La temporada de huracanes del Atlántico —oficialmente, del 1 de junio al 30 de noviembre— se ha convertido en una carrera contra el reloj donde cada hora de ventaja cuenta, no solo para cerrar aeropuertos o activar refugios, sino para mover hospitales de campaña, proteger redes eléctricas y sacar a tiempo a la gente de las zonas que se van a inundar. En ese contexto, la irrupción de modelos basados en inteligencia artificial está cambiando la conversación: ya no se trata únicamente de “por dónde” va a pasar una tormenta, sino de “cuándo” puede dispararse su fuerza, que es la parte más traicionera del pronóstico.
Durante décadas, la predicción operativa se ha apoyado en modelos numéricos que “resuelven” la atmósfera con física y supercomputación. Son potentes, pero lentos y costosos: cada actualización es un despliegue de cálculo, y aun así el margen de error se agranda cuando un ciclón se reorganiza de golpe. Los modelos de IA juegan otra partida: aprenden patrones a partir de océanos de datos históricos (satélites, presión, vientos, temperatura del mar) y, con esa memoria, generan escenarios con una rapidez que permite iterar más y combinar más señales sin esperar horas a que termine una simulación pesada.

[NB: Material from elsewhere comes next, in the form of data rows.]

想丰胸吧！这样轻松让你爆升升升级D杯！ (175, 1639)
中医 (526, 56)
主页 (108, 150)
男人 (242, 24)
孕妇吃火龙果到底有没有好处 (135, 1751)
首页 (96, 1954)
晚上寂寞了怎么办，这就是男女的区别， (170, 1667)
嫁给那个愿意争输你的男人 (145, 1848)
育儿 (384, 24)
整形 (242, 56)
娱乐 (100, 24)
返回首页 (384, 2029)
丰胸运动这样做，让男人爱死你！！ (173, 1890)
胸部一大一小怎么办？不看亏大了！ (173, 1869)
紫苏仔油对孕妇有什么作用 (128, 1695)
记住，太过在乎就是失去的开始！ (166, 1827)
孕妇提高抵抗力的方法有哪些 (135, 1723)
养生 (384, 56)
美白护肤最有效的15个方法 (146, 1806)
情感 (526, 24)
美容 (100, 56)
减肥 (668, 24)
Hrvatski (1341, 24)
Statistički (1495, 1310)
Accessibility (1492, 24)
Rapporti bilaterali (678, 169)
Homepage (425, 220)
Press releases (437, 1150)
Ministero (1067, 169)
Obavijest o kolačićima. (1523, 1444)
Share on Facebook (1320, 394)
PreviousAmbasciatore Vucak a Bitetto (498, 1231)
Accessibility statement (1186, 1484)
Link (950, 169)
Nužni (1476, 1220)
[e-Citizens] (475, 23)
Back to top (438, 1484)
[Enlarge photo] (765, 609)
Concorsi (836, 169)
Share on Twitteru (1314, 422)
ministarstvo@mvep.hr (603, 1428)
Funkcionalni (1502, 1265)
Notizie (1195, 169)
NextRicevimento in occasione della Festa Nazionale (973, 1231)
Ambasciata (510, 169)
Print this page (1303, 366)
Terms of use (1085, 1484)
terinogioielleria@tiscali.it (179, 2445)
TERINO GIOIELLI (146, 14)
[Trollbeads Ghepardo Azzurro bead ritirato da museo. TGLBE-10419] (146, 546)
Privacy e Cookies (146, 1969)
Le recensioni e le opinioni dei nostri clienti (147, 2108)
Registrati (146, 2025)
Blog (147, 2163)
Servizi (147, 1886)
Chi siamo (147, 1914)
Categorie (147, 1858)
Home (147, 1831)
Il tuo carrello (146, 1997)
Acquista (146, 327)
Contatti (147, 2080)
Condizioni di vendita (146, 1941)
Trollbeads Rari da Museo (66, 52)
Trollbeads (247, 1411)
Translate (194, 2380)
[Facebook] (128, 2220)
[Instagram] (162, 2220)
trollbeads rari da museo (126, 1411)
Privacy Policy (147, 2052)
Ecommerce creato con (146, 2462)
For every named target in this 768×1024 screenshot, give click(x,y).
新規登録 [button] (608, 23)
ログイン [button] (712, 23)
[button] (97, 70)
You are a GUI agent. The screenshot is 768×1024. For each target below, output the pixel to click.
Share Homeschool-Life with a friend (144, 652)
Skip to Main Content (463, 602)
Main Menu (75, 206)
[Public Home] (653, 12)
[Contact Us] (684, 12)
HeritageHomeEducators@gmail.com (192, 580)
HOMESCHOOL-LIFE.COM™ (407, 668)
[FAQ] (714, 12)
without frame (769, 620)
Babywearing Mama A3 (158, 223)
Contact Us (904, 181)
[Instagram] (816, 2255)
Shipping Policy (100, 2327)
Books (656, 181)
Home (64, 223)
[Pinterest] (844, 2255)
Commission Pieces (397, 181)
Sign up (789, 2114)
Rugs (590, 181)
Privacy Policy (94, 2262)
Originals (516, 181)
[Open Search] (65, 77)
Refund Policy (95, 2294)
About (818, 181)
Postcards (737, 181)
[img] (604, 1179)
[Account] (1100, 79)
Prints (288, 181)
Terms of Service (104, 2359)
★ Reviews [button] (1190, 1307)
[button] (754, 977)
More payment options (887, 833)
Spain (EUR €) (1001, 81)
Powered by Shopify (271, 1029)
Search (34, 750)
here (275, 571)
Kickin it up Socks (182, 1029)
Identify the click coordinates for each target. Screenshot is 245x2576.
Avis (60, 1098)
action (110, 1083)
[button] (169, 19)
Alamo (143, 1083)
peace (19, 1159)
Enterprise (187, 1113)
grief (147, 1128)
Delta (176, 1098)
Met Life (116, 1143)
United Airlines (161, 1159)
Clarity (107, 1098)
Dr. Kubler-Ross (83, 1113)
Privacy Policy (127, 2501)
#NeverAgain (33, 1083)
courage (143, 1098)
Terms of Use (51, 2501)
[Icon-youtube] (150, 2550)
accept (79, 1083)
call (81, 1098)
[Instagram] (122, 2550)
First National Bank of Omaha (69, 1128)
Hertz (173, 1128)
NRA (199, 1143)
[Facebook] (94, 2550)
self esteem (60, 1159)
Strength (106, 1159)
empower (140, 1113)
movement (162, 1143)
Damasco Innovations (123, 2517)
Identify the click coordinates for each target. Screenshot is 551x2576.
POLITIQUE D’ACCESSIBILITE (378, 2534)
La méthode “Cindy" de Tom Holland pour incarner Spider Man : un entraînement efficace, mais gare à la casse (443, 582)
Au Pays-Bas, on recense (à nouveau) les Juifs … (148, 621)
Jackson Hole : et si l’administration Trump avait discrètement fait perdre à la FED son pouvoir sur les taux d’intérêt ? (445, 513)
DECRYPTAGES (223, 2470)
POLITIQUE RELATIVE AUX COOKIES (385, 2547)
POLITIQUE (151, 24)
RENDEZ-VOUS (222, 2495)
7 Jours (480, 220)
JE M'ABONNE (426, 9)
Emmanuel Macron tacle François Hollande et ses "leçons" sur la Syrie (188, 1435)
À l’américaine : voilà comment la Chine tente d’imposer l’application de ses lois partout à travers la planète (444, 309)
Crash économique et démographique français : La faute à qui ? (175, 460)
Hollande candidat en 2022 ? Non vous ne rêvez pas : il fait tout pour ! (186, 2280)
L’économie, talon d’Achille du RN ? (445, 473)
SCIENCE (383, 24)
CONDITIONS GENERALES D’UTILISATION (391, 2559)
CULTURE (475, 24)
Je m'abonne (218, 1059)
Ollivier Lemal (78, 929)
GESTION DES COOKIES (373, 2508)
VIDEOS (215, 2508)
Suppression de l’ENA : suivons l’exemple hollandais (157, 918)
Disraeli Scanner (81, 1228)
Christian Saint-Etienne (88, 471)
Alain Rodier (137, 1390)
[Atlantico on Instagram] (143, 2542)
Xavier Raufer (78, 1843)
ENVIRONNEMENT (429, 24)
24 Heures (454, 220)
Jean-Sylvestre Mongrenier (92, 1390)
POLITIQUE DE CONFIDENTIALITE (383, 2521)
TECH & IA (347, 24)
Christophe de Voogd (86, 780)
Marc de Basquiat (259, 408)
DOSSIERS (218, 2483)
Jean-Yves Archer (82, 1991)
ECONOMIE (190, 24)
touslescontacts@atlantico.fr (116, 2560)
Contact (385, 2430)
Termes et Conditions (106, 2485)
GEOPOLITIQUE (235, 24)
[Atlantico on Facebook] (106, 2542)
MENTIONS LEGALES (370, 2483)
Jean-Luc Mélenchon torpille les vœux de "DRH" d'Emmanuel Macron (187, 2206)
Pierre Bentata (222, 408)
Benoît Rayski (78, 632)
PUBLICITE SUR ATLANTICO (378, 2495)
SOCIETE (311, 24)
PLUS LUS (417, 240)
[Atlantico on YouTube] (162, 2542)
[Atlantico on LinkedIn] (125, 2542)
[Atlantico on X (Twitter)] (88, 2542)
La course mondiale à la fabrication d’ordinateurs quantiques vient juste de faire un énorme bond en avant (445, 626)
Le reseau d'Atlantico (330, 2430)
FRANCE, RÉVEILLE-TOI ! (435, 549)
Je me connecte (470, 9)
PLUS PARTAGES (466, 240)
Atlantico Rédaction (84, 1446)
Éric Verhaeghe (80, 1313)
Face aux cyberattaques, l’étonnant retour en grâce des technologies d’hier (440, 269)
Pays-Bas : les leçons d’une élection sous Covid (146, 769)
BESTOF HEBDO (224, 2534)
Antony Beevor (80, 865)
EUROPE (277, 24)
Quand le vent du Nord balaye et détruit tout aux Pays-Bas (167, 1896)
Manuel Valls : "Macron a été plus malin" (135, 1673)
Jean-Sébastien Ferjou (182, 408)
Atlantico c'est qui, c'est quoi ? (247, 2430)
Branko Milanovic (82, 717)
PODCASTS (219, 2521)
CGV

La prueba de fuego en temporada real
La prueba de fuego ha sido 2025, una temporada en la que, según contó ABC News citando a la NOAA, algunos de los pronósticos más precisos salieron de sistemas de IA en tareas concretas (sobre todo trayectoria), aunque la referencia sigue siendo el pronóstico oficial del Centro Nacional de Huracanes. Google DeepMind, por ejemplo, presentó su “Weather Lab” como un entorno para generar previsiones probabilísticas de ciclones —decenas de trayectorias posibles y estimaciones de intensidad— con horizonte de hasta 15 días, pensado para complementar el trabajo humano, no para sustituirlo. Y el debate dejó de ser teórico cuando tormentas reales como el huracán Melissa obligaron a decisiones de evacuación y cierres en el Caribe, recordando que la intensidad —no solo el mapa— es la que convierte un pronóstico en una orden de vida o muerte.
Si esa capa de IA acierta antes el “salto” de intensidad, la ganancia no es abstracta: son convoys que salen a tiempo, equipos de rescate colocados en el sitio correcto y mensajes de alerta con menos margen para la duda. En el caso de Melissa, por ejemplo, el propio archivo de avisos del NHC muestra cómo el sistema escaló hasta categoría 5 en su fase crítica, con impactos y avisos de condiciones potencialmente catastróficas. La promesa de estos modelos es precisamente reducir el número de ocasiones en las que una tormenta “parece manejable” y, en pocas horas, se vuelve inmanejable.
Letra pequeña y el futuro híbrido
Pero el entusiasmo viene con letra pequeña. Los meteorólogos que trabajan con estas herramientas insisten en que la IA puede equivocarse —y, cuando lo hace, a veces cuesta explicar por qué—, así que el uso responsable exige validación, comparación constante y una comunicación pública muy cuidadosa para no vender certezas donde solo hay probabilidades. Además, la IA es tan buena como el flujo de datos que la alimenta: si hay turbulencias en la observación (satélites, sensores, disponibilidad de productos), el castillo se tambalea, y de hecho en EE.UU. ya ha habido alertas por recortes o cambios que podrían afectar a datos meteorológicos clave.
La ola no es exclusiva de Estados Unidos. En México, el IPN lleva tiempo empujando una apuesta formativa y técnica para incorporar IA a la predicción de fenómenos extremos —desde ciclones tropicales hasta sequías u olas de calor— con la idea de acelerar cálculos y fortalecer protocolos de protección civil, en coordinación con instituciones meteorológicas nacionales.